**AIM OF THE TASK:** Count every line below that contains "will", then give that count and nothing else.

Stored items
'''
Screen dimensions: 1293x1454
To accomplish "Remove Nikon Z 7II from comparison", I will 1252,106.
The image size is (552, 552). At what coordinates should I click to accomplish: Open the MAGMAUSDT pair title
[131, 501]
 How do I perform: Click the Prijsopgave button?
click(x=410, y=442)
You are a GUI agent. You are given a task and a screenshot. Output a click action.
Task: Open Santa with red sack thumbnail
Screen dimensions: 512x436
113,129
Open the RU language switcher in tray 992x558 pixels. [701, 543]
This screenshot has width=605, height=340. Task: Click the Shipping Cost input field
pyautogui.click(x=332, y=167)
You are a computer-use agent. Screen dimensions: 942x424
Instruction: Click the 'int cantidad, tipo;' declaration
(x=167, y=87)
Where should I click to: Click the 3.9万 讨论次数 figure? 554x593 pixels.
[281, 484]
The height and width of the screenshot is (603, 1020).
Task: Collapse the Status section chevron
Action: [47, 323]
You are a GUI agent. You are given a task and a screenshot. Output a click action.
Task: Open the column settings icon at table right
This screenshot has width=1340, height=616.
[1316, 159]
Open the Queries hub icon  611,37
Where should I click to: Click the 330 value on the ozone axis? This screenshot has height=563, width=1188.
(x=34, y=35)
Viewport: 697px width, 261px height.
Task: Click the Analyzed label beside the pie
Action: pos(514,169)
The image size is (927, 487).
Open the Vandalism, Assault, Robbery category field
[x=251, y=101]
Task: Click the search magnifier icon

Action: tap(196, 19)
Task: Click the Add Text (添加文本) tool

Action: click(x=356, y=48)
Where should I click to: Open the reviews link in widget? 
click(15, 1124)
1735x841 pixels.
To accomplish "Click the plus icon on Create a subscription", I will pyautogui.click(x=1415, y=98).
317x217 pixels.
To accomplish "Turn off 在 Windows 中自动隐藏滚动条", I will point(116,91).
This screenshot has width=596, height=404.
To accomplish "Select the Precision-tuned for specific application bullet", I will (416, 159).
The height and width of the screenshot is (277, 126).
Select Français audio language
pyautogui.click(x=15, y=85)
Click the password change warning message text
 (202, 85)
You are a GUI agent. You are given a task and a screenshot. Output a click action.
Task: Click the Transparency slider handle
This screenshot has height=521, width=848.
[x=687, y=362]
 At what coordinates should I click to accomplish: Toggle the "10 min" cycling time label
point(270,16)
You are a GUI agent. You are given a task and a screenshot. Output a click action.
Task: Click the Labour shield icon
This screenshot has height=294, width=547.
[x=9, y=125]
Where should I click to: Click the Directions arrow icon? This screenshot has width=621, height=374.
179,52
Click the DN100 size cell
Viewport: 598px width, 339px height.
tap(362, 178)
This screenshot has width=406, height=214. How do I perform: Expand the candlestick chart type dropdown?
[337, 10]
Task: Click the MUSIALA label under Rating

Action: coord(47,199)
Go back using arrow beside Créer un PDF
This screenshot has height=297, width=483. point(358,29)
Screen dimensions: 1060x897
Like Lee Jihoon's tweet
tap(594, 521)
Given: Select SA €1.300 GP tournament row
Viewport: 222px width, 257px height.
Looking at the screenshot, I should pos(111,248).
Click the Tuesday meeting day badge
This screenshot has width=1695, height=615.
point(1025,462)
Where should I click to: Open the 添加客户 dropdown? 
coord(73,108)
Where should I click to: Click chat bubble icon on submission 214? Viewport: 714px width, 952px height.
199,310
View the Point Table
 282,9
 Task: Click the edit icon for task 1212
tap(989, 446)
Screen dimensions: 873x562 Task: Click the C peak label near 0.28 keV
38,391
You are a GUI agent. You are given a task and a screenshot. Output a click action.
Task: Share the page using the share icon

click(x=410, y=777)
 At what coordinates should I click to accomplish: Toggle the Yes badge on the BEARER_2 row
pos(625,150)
'''
**EXERCISE RESPONSE:** 4